* [Problem details] Images aside, return all the entries exactly.
==== Material for this task
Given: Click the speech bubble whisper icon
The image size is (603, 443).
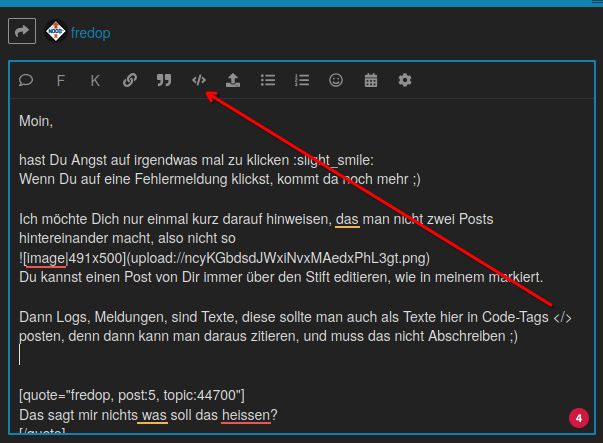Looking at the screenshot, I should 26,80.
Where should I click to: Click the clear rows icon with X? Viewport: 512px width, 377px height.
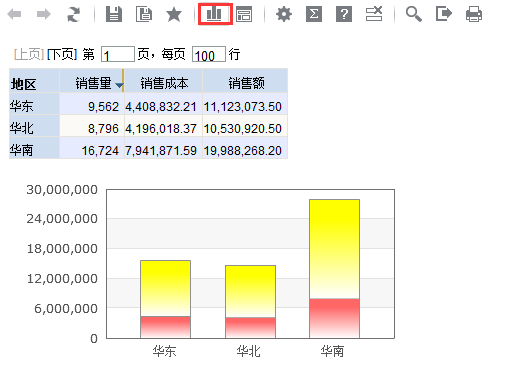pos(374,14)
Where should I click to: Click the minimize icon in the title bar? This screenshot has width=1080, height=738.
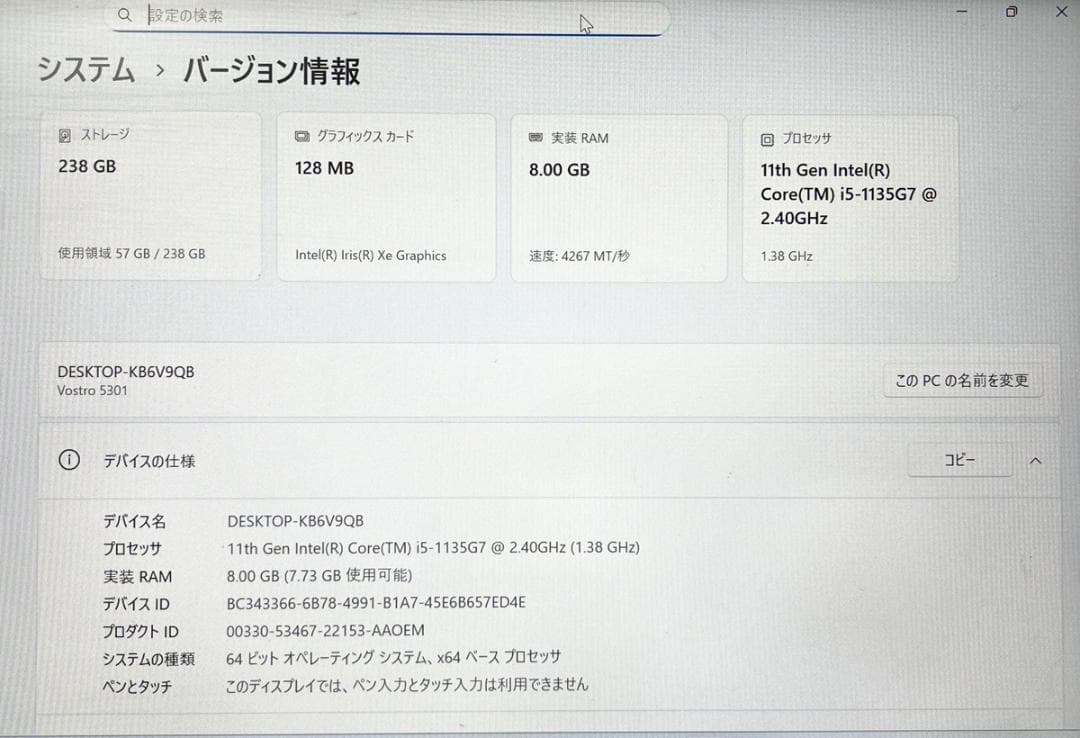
========
* [Task output]
Given: Click the speech bubble whisper icon
The image size is (603, 443).
Looking at the screenshot, I should 26,80.
Where should I click to: Click the clear rows icon with X? Viewport: 512px width, 377px height.
pos(374,14)
Where should I click to: Click the minimize icon in the title bar? This screenshot has width=1080, height=738.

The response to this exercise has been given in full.